Nel 2023 è uscito un libro “inattuale”, di cui sono autori un attore regista, Corrado D’Elia, e un regista direttore, Sergio Maifredi, i quali sulla questione vanno decisamente controcorrente, partendo dalla convinzione che i maestri esistono eccome e ce n’è ancora un gran bisogno (Strade maestre. I Maestri del teatro contemporaneo, Cue Press). Tant’è che decidono di viaggiare in tutta Europa per incontrarli. Fra l’altro, ciò accade proprio nel momento meno propizio per girare il mondo, il periodo della pandemia da Covid 19, fra 2021 e 2022.

D’Elia e Maifredi si mettono in viaggio avendo stilato la loro lista e, nonostante le gravi difficoltà del momento, riusciranno ad incontrarli tutti tranne uno, il russo Lev Dodin, che non il Covid ma lo scoppio della guerra in Ucraina renderà impossibile raggiungere. In ordine di apparizione nel libro abbiamo: Peter Stein, Eugenio Barba, Stefan Kaegi (Rimini Protokoll), Thomas Ostermeier, Ariane Mnouchkine, Milo Rau, Antonio Latella, Krzysztof Warlikowski.

Alle interviste, ampie e ricche di spunti, si aggiungono brevi annotazioni introduttive e conclusive, molto legate alla città in cui si svolge l’incontro e alle sue suggestioni. Le conversazioni non seguono sempre lo stesso schema, adattandosi alla personalità di ciascuno degli intervistati. Ma hanno ovviamente dei motivi ricorrenti, come l’intreccio fra arte e vita, il lavoro con gli attori e il rapporto con gli spettatori.

Naturalmente il vero leitmotiv è costituito dal tema dei maestri, riproposto con forza ad ogni incontro. Tuttavia le risposte che i due ottengono non sono forse quelle che si aspettavano. Sono in pochi a condividere in pieno l’idea che la perdita o piuttosto il non riconoscimento dei maestri sia un danno serio per il teatro di oggi (Stein e in parte Mnouchkine). Prevale invece un certo distacco e una evidente evasività (Latella: “ho avuto degli shock, non propriamente dei Maestri”), che in qualche caso diventa aperto disinteresse (Warlikowski) o vero e proprio dissenso (Ostermeier: “Bisogna prendere le distanze da questo concetto di Maestro”). Colpisce, come al solito, la lucidità disincantata di Eugenio Barba, che, da vero maestro, prima elegge a propri maestri i suoi attori e poi aggiunge: “Per quanto riguarda gli eredi: non esistono in teatro, sono soltanto un’illusione. Pensate al povero Stanislavskij o a Brecht. La sola eredità che puoi lasciare è una coerenza di vita […]. Non ho voglia di eredi”.
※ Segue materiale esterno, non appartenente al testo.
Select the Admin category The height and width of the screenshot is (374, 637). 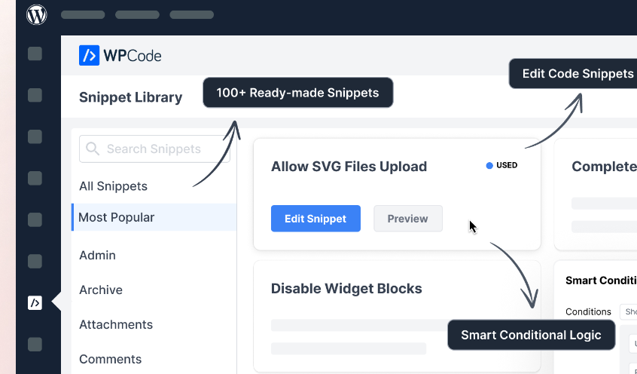coord(97,256)
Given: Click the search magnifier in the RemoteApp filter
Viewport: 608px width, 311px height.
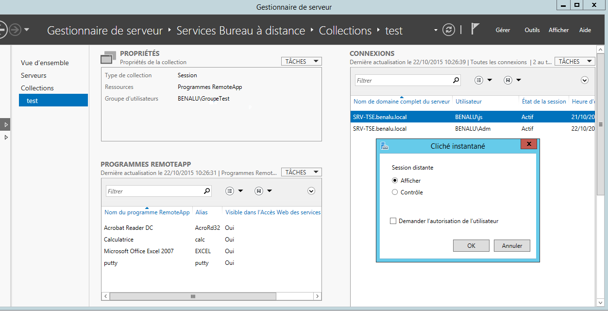Looking at the screenshot, I should pos(207,191).
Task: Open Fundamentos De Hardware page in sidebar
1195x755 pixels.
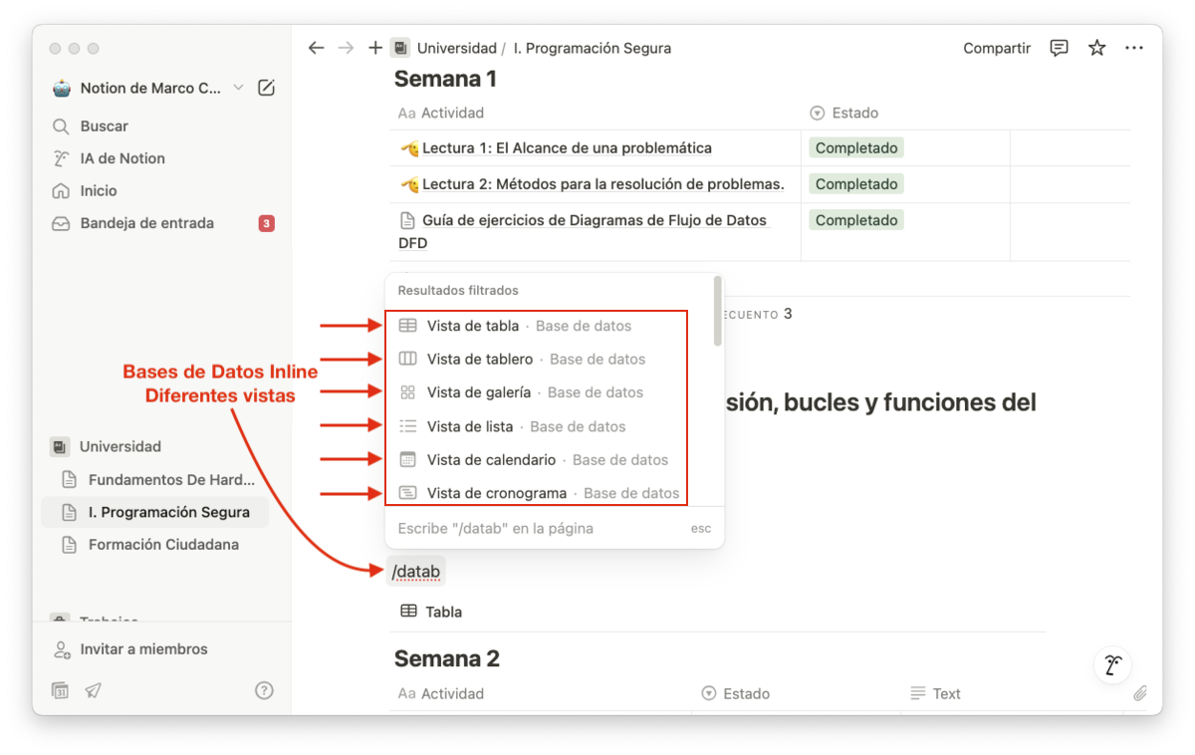Action: (x=171, y=480)
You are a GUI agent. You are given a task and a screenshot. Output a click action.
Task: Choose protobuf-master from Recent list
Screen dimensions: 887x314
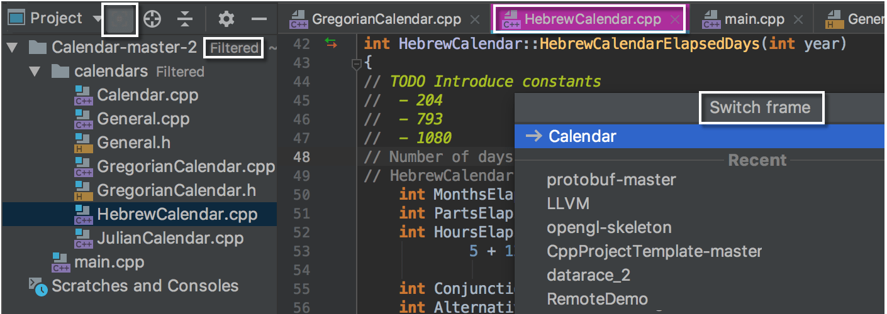pyautogui.click(x=611, y=180)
Alla fine, il libro-viaggio trova il suo vero senso: “Ecco, quindi, che il nostro viaggio verso i Maestri ci si rivela ora per quello che davvero è stato: ancora una volta un viaggio di iniziazione, di realizzazione e di risveglio. […] Il viaggio, il chiedere e l’incontrare ci hanno rivelato noi stessi”.